The irony of the dispute about the barrier - whose construction was also criticised as counter-productive yesterday by the British Prime Minister, Mr Tony Blair - is that Mr Sharon didn't want to build it in the first place, and for precisely the reasons that the Palestinians so strongly resent it: the fear that it will come to be regarded as a border, or the basis for a border, between Israel and a new Palestine, even though it departs from the pre-1967 Israel-West Bank line and, in places, runs several miles inside the West Bank.

Mr Abbas argued to Mr Bush that Israel was engaged in an unsubtle land-grab, with an eye on making the barrier a permanent border. But Mr Sharon had long resisted building the fence, because he didn't want it to be perceived as the border of a Palestinian state on more territory than he was prepared to relinquish. He was only pressured into approving its construction by political rivals, who insisted it was the best means to prevent suicide bombers entering Israel.

Mr Sharon appears to have won over Mr Bush on Tuesday by insisting to him that the barrier is for security purposes only, and intimating that it could be dismantled once the threat of bombings had truly passed - an argument whose public echo was heard immediately, when Mr Bush called repeatedly on Mr Abbas to confront terrorism, and in so doing hopefully rendering the fence "irrelevant".

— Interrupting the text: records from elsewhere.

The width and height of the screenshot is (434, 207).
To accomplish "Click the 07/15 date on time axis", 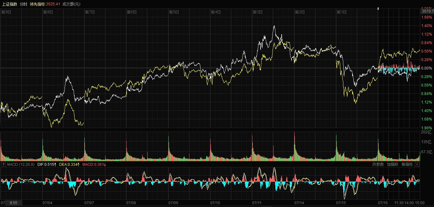I will point(341,203).
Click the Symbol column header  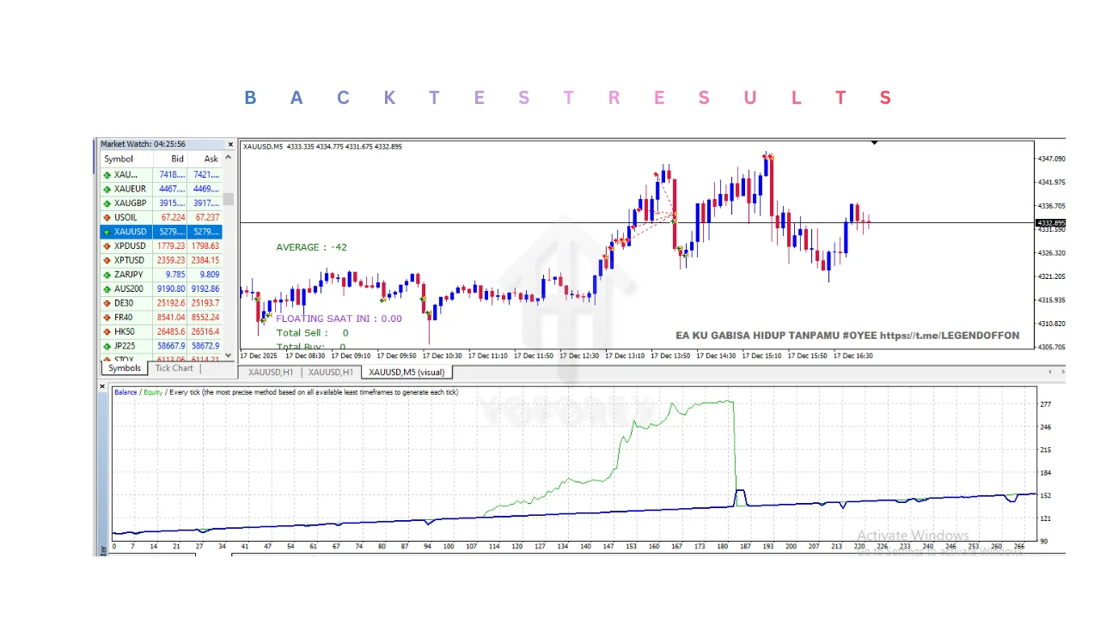point(119,159)
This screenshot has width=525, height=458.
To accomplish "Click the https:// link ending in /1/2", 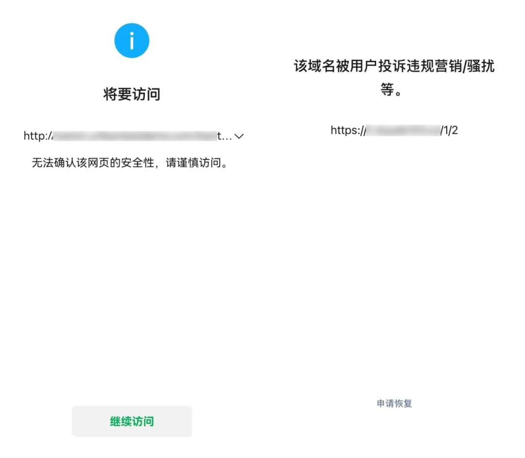I will [x=394, y=130].
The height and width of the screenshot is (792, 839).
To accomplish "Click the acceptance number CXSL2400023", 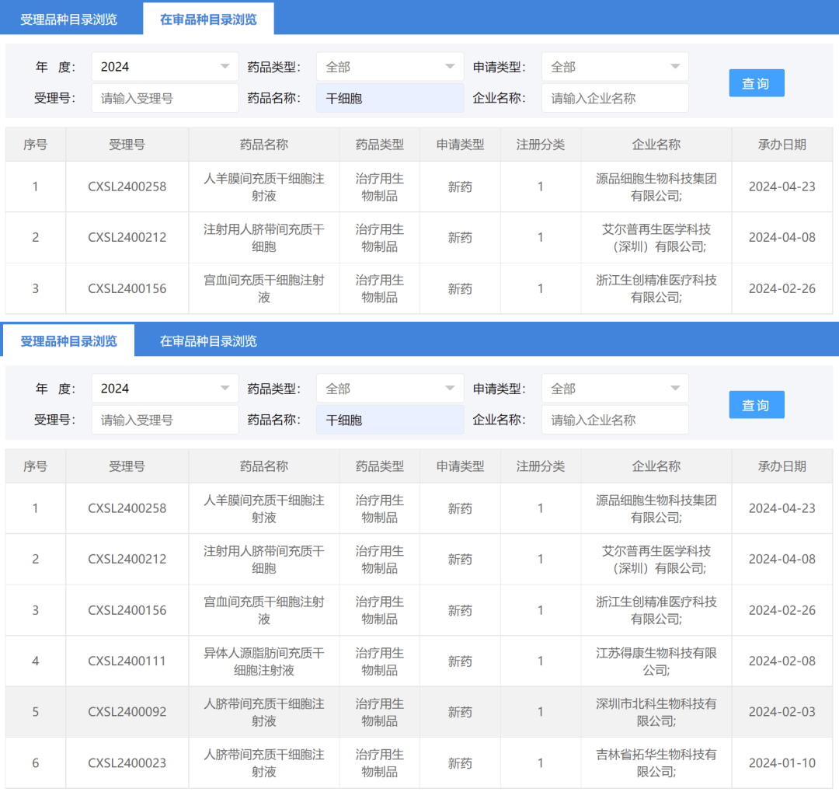I will [127, 763].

Mr Abbas's boss and sometime rival, the PA President, Mr Yasser Arafat, has attacked the fence as a new "Berlin Wall". Mr Abbas's failure to secure a halt to its construction seems certain to weaken his position with the Palestinian public.

Mr Sharon asserted yesterday there was no prospect of substantive peace progress so long as Mr Arafat was directing Palestinian affairs. Islamic Jihad is threatening to reconsider the three-month intifada ceasefire if the building continues.

Also issuing a warning yesterday was the PA minister responsible for prisoners, Mr Hisham Abdel-Razek, who spoke of an imminent "explosion" in the jails if Israel did not free more of the 6-7,000 prisoners it holds. Mr Sharon has pledged to release 540 in the next few days, and Israeli sources say more may go free soon after.

The Israeli Defence Minister, Mr Shaul Mofaz, was meeting his PA counterpart, Mr Mohammad Dahlan, last night to discuss an Israeli military pullback from two West Bank cities - a move that would help Mr Abbas claim to his people that the new attempt at conciliation was bearing fruit.